Excerpted data:
━━━━━━
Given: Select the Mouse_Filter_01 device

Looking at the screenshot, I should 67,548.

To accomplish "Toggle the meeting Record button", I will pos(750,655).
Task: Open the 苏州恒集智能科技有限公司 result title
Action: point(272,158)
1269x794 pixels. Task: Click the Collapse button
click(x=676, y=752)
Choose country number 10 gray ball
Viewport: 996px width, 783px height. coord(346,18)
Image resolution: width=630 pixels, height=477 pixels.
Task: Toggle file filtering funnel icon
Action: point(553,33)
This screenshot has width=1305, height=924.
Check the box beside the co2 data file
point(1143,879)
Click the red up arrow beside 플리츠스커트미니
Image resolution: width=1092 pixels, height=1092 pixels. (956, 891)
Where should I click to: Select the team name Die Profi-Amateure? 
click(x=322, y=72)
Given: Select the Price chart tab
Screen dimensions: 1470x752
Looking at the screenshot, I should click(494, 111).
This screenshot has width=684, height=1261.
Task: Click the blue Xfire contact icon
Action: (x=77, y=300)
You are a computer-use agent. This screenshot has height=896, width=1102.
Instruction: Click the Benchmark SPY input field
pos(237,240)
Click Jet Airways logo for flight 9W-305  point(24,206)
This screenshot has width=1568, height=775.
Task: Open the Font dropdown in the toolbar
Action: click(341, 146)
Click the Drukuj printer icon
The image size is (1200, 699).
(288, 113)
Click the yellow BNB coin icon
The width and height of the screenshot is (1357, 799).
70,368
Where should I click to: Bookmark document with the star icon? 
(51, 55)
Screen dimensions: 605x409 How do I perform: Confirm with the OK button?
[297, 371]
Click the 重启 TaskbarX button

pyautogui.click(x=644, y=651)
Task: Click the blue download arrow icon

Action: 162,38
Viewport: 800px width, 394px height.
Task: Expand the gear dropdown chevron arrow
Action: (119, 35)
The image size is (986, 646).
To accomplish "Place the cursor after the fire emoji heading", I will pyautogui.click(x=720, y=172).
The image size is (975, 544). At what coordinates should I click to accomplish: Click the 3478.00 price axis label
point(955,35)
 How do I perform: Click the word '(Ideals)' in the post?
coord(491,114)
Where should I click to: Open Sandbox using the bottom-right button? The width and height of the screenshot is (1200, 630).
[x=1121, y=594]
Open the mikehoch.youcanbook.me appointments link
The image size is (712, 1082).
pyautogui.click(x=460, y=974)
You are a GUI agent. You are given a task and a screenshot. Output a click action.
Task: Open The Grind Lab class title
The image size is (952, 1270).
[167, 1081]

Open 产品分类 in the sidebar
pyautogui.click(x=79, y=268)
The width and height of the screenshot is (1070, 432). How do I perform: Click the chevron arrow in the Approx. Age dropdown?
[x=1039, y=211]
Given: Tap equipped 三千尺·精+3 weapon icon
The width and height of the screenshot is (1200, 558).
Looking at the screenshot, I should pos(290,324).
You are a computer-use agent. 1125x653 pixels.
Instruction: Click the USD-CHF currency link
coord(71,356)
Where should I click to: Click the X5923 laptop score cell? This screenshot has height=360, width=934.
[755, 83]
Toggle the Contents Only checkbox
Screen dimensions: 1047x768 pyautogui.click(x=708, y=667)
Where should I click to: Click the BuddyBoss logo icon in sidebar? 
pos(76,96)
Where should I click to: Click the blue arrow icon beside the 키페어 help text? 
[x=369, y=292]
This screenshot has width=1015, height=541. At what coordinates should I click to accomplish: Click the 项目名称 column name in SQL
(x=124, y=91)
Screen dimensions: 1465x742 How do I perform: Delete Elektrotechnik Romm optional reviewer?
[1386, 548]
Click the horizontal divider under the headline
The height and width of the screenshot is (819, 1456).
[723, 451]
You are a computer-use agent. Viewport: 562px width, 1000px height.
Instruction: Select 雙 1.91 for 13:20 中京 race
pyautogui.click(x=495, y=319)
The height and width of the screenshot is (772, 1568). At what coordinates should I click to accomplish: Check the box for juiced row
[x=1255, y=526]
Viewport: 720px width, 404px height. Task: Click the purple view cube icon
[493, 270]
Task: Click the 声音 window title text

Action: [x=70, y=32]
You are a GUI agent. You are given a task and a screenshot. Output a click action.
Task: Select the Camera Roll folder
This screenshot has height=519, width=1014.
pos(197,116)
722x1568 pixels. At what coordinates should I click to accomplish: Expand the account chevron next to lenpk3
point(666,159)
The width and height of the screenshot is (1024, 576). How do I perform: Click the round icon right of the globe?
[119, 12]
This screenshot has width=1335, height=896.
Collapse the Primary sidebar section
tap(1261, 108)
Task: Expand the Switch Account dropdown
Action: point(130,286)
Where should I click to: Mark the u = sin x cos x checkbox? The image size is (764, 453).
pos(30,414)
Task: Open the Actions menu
━━━━━━
The task:
Set down the listing again, exactly.

Result of the task:
Given: Select the Mouse_Filter_01 device

Looking at the screenshot, I should 67,548.

To accomplish "Toggle the meeting Record button", I will pos(750,655).
Task: Open the 苏州恒集智能科技有限公司 result title
Action: point(272,158)
1269x794 pixels. Task: Click the Collapse button
click(x=676, y=752)
Choose country number 10 gray ball
Viewport: 996px width, 783px height. coord(346,18)
Image resolution: width=630 pixels, height=477 pixels.
Task: Toggle file filtering funnel icon
Action: point(553,33)
This screenshot has width=1305, height=924.
Check the box beside the co2 data file
point(1143,879)
Click the red up arrow beside 플리츠스커트미니
Image resolution: width=1092 pixels, height=1092 pixels. (956, 891)
Where should I click to: Select the team name Die Profi-Amateure? 
click(x=322, y=72)
Given: Select the Price chart tab
Screen dimensions: 1470x752
Looking at the screenshot, I should click(494, 111).
This screenshot has width=684, height=1261.
Task: Click the blue Xfire contact icon
Action: (x=77, y=300)
You are a computer-use agent. This screenshot has height=896, width=1102.
Instruction: Click the Benchmark SPY input field
pos(237,240)
Click Jet Airways logo for flight 9W-305  point(24,206)
This screenshot has width=1568, height=775.
Task: Open the Font dropdown in the toolbar
Action: click(341, 146)
Click the Drukuj printer icon
The image size is (1200, 699).
(288, 113)
Click the yellow BNB coin icon
The width and height of the screenshot is (1357, 799).
70,368
Where should I click to: Bookmark document with the star icon? 
(51, 55)
Screen dimensions: 605x409 How do I perform: Confirm with the OK button?
[297, 371]
Click the 重启 TaskbarX button

pyautogui.click(x=644, y=651)
Task: Click the blue download arrow icon

Action: 162,38
Viewport: 800px width, 394px height.
Task: Expand the gear dropdown chevron arrow
Action: (119, 35)
The image size is (986, 646).
To accomplish "Place the cursor after the fire emoji heading", I will pyautogui.click(x=720, y=172).
The image size is (975, 544). At what coordinates should I click to accomplish: Click the 3478.00 price axis label
point(955,35)
 How do I perform: Click the word '(Ideals)' in the post?
coord(491,114)
Where should I click to: Open Sandbox using the bottom-right button? The width and height of the screenshot is (1200, 630).
[x=1121, y=594]
Open the mikehoch.youcanbook.me appointments link
The image size is (712, 1082).
pyautogui.click(x=460, y=974)
You are a GUI agent. You are given a task and a screenshot. Output a click action.
Task: Open The Grind Lab class title
The image size is (952, 1270).
[167, 1081]

Open 产品分类 in the sidebar
pyautogui.click(x=79, y=268)
The width and height of the screenshot is (1070, 432). How do I perform: Click the chevron arrow in the Approx. Age dropdown?
[x=1039, y=211]
Given: Tap equipped 三千尺·精+3 weapon icon
The width and height of the screenshot is (1200, 558).
Looking at the screenshot, I should pos(290,324).
You are a computer-use agent. 1125x653 pixels.
Instruction: Click the USD-CHF currency link
coord(71,356)
Where should I click to: Click the X5923 laptop score cell? This screenshot has height=360, width=934.
[755, 83]
Toggle the Contents Only checkbox
Screen dimensions: 1047x768 pyautogui.click(x=708, y=667)
Where should I click to: Click the BuddyBoss logo icon in sidebar? 
pos(76,96)
Where should I click to: Click the blue arrow icon beside the 키페어 help text? 
[x=369, y=292]
This screenshot has width=1015, height=541. At what coordinates should I click to accomplish: Click the 项目名称 column name in SQL
(x=124, y=91)
Screen dimensions: 1465x742 How do I perform: Delete Elektrotechnik Romm optional reviewer?
[1386, 548]
Click the horizontal divider under the headline
The height and width of the screenshot is (819, 1456).
[723, 451]
You are a computer-use agent. Viewport: 562px width, 1000px height.
Instruction: Select 雙 1.91 for 13:20 中京 race
pyautogui.click(x=495, y=319)
The height and width of the screenshot is (772, 1568). At what coordinates should I click to accomplish: Check the box for juiced row
[x=1255, y=526]
Viewport: 720px width, 404px height. Task: Click the purple view cube icon
[493, 270]
Task: Click the 声音 window title text

Action: [x=70, y=32]
You are a GUI agent. You are given a task and a screenshot. Output a click action.
Task: Select the Camera Roll folder
This screenshot has height=519, width=1014.
pos(197,116)
722x1568 pixels. At what coordinates should I click to accomplish: Expand the account chevron next to lenpk3
point(666,159)
The width and height of the screenshot is (1024, 576). How do I perform: Click the round icon right of the globe?
[119, 12]
This screenshot has width=1335, height=896.
Collapse the Primary sidebar section
tap(1261, 108)
Task: Expand the Switch Account dropdown
Action: point(130,286)
Where should I click to: Mark the u = sin x cos x checkbox? The image size is (764, 453).
pos(30,414)
Task: Open the Actions menu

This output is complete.